Canare makes nice true 75 Ohm connectors, for RG-59/U cable the part number is RCAP-C4A.
The only trick to making these is getting the appropriate crimp tool used to attach the gold pin to the center conductor. In a pinch solder could be used. Heatshrink over the connector barrel and down 2" or so over the cable.
Digital cables are used to connect digital sources to a seperate DAC or A/V receiver. There are three common interfaces, optical fiber (Toslink), 75 Ohm coaxial (spdif) and 110 Ohm balanced (AES-EBU). Coax is generally considered superior to optical fibres, while the AES-UBU is only common in pro gear. Given the choice between coaxial or optical, choose coax. Differences between various cables are reported to be slight to insignificant, so it certainly isn't worth agonizing over. Just keep the following guidelines in mind :
Digital information is carried over frequencies of many MHz.
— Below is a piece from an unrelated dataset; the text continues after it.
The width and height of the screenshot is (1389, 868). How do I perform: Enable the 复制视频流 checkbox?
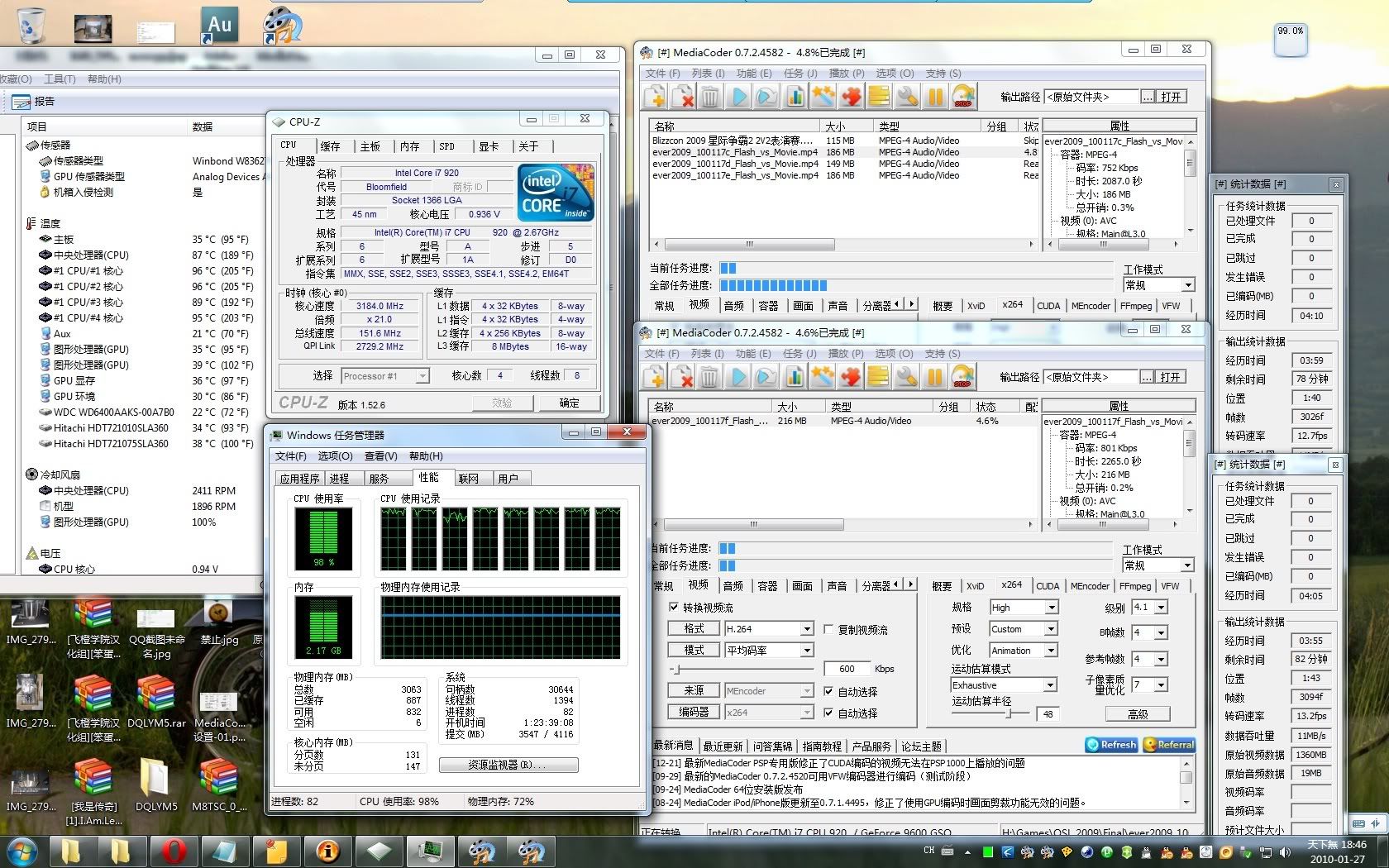point(828,630)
This in many times higher than audio, and as a consequence the characteristic impedence of the cable is important. spdif digital cables should be coaxial, with a 75 Ohm impedance, good shield coverage and low capacitance. This is also the recipe for video cable, so RJM Digital Cable is also ideal for video applications!
There is some debate whether using true 75 Ohm RCA connectors is of any use when the impedance of typical RCA panel jacks are not anywhere near 75 Ohms. In my opinion given the high quality and low price of the Canare connectors, there is no reason to use anything else.
Keep the cables short! If the run is less than 1 m, and you've cleared the above two points on cables and connectors, its time to move on to sections of your audio system more worthy of attention.